Перри поднял руки над головой, приняв позу танцора. Обыск длился с полминуты в полной тишине.

— Большое спасибо, сэр, — сказал констебль. — Мистер Аллейн, тут портсигар, зажигалка и носовой платок.

— Ладно. Можете идти, мистер Персиваль.

Перри не уходил.

— Инспектор, возможно, это вопрос праздный, но мне бы очень хотелось знать: вы мне поверили?

— На данный момент я не вижу причин не верить вам, мистер Персиваль, — ответил Аллейн.

Инспектор принялся негромко насвистывать, грустно разглядывая свою трубку.

— Вы знаете, Майк, часто бывает, что самые, казалось бы, запутанные дела на деле оказываются самыми простыми. А тут, в этом театре, я прямо чувствую, что-то такое торчит у меня под носом, а я не вижу. И Фокс тоже.

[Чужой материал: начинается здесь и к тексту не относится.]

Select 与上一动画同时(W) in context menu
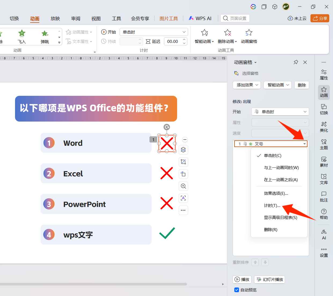The width and height of the screenshot is (333, 296). click(281, 168)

— Это как-то связано с поведением мистера Беннингтона, сэр?

— Да. Вы правильно догадались. Представьте себе, Майк: человек, у которого на лице наложен грим, делающий его отвратительным, собирается покончить с собой. А человек этот тщеславен. Беннингтон, судя по рассказам, был именно таким. Что этот человек сделает? Правильно. Смоет грим, чтобы мертвым выглядеть прилично. Если же ему на это наплевать, он гримом заморачиваться не станет. А что делает наш герой? Он тщательно припудривается, как будто собрался выходить вместе с остальными на поклоны, а не лишать себя жизни. Как вам это нравится?

— Да, сэр, — вздохнул Майк, — выходит, он о самоубийстве не думал.

Загрузка...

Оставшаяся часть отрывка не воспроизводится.